According to the survey, Latin America and ASEAN are the two regions having the highest ratio of 73.7 and 67.5 per cent respectively approving the proposed changes in lease accounting.

Although having not approved the changes, Vietnam had the highest rate of 53.8 per cent agreeing that the suggested changes will make the financial cost higher and operations more complicated.

However, 38.5 per cent of enterprises recognised that the recommended changes in lease accounting would help improve the transparency in financial reporting and could be quite positive for the economy in general.

The survey revealed that awareness of the change was greatest in the US (69 per cent), Mexico (68 per cent) and Chile (63 per cent), and lowest in mainland China (5 per cent), Denmark (8 per cent) and Turkey (14 per cent).

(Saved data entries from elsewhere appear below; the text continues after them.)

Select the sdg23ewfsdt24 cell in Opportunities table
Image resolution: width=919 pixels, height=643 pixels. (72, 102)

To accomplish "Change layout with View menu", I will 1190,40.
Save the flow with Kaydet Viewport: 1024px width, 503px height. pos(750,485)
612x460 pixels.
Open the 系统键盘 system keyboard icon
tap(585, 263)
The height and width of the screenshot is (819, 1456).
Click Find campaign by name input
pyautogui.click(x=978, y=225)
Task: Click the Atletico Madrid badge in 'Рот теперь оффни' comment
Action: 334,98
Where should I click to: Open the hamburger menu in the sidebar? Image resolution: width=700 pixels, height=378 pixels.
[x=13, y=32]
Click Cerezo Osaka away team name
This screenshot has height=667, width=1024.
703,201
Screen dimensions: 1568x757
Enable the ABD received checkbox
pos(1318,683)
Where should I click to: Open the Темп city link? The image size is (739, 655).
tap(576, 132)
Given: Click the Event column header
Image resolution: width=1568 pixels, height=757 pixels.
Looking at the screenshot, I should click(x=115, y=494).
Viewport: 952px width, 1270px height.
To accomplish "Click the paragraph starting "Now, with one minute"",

Amongst those aware of the changes, support was strongest in Latin America (74 per cent) and ASEAN (68 per cent), and weakest in North America (32 per cent). Businesses in the BRIC economies (59 per cent) were much more supportive than their counterparts in the G7 (36 per cent).

With the International Accounting Standards Board (IASB) and Financial Accounting Standard Board (FASB) set to re-expose their latest proposals early next year, Grant Thornton stressed the need for businesses to assess the impact of the potential changes and for investors to consider whether the new model would deliver the transparency they were rightly calling for.

“There is no question that a global review of lease accounting is long overdue,” said Grant Thornton International CEO Edward Nusbaum. “The lack of transparency with regard to leases has festered for years, but a major change to lease accounting is a once-in-a-generation event and the IASB and FASB need to be patient to get things right.”

“Some of the proposals we’ve seen could create a different set of incentives to structure leases to achieve the desired accounting outcomes.”

He noted that change for the sake of change was not the goal and a rush to a new standard could actually make things worse, adding that “investors need transparent, comprehensible information both on leasing obligations and also on the related revenue and costs.”

Although there are legitimate tax and legal advantages to lease financing, too many transactions have been structured for the purpose of arriving at a desired accounting treatment. The current balance sheet does not present a complete and transparent financial picture.

Basic analytical tools like return on investment and debt-to-equity ratios are useless when neither the investment nor the debt is on the books.

Before conducting even elementary financial statement reviews, users must look to the notes, and then make their own adjustments to published accounts based on what is, in many ways, incomplete information.